When I was in high school, my English teacher Mr. Binkney had us read The Good Earth by Pearl S. Buck. Over the course of a few weeks, I learned about the importance of the land and our dependence on it. In looking at 1940 census records, everyone around here listed farming as their occupation. By the time I was born in 1960, almost everyone had other jobs, and if they farmed at all, it was part-time. My father and his father were still farming on the side, so I was exposed to it. The field across the street from my childhood home was planted in wheat when I was young. I have ridden with my daddy on the tractor, and the combine as the grain was harvested. I remember the sounds of the machinery and the whoosh of the grain pouring into sacks. I remember the smell of the fresh wheat and burlap. The harvest was never just the end of a season of hard work, but also a recognition of blessings from God.

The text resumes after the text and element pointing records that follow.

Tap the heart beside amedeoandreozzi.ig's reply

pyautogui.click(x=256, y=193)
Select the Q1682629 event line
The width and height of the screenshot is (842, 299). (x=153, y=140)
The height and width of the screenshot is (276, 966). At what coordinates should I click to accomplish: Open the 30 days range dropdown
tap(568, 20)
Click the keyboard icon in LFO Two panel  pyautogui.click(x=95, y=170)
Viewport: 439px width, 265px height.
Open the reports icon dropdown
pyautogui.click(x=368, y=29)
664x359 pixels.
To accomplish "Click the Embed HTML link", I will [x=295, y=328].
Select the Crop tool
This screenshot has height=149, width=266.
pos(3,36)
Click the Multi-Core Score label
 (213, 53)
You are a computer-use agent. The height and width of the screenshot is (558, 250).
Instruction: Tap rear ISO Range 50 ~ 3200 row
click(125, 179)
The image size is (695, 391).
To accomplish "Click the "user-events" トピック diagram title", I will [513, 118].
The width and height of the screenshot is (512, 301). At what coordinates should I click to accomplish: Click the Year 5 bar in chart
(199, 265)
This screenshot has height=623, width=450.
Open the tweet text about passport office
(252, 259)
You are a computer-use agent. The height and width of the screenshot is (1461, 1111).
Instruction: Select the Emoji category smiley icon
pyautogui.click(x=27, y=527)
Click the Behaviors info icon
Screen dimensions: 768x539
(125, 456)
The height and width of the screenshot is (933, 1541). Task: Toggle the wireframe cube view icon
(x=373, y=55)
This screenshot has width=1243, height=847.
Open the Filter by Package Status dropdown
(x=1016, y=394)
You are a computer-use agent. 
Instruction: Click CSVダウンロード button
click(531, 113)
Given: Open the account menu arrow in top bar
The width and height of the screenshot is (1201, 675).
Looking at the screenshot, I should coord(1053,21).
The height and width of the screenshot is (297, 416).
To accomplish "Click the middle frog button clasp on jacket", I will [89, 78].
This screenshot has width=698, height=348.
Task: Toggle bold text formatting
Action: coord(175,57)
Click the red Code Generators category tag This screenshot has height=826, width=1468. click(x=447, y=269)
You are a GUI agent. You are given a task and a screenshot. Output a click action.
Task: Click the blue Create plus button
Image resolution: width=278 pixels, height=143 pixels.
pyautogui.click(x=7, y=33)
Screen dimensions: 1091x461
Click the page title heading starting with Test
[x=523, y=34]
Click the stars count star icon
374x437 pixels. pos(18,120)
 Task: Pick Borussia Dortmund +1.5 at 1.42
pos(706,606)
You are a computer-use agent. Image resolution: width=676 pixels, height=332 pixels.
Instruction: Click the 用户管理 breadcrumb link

In today’s world, there is no need for farming in our area. Anything you need can be bought at Kroger, probably for less money than you can grow it yourself. Dependence on the land and God for “our daily bread” is easier to miss. It is never that way for farmers. They know.
That wheat field I mentioned earlier is where my home sits today. I have a small garden to get a sense of farming and even it is a lot of work. Behind my house, where wheat once grew, nature has reclaimed the land, and it is surprisingly wooded. The photo above shows a walking track we have through the woods. Sometimes when I’m walking out there alone, I visualize what it might have looked like when Papa (Howard Chaffin) first farmed here. The mules pulling the plows and how tough a man had to be to do the work. And here I am, just getting enough exercise to be healthy, enjoying the easiest kind of life. In those moments, I get a sense that I am not entirely alone. As Georgia poet and author Brenda Sutton Rose wrote: “This land pulses with life. It breathes in me; it breathes around me; it breathes in spite of me. When I walk on this land, I am walking on the heartbeat of the past and the future.”
A few days before Papa died, he got on his tractor and plowed the field for what I believe he knew was one last time. The world would not understand it, but I did. As it said in The Good Earth, “He belonged to the land, and he could not live with any fullness until he felt the land under his feet and followed a plow in the springtime and bore a scythen in his hand at harvest.”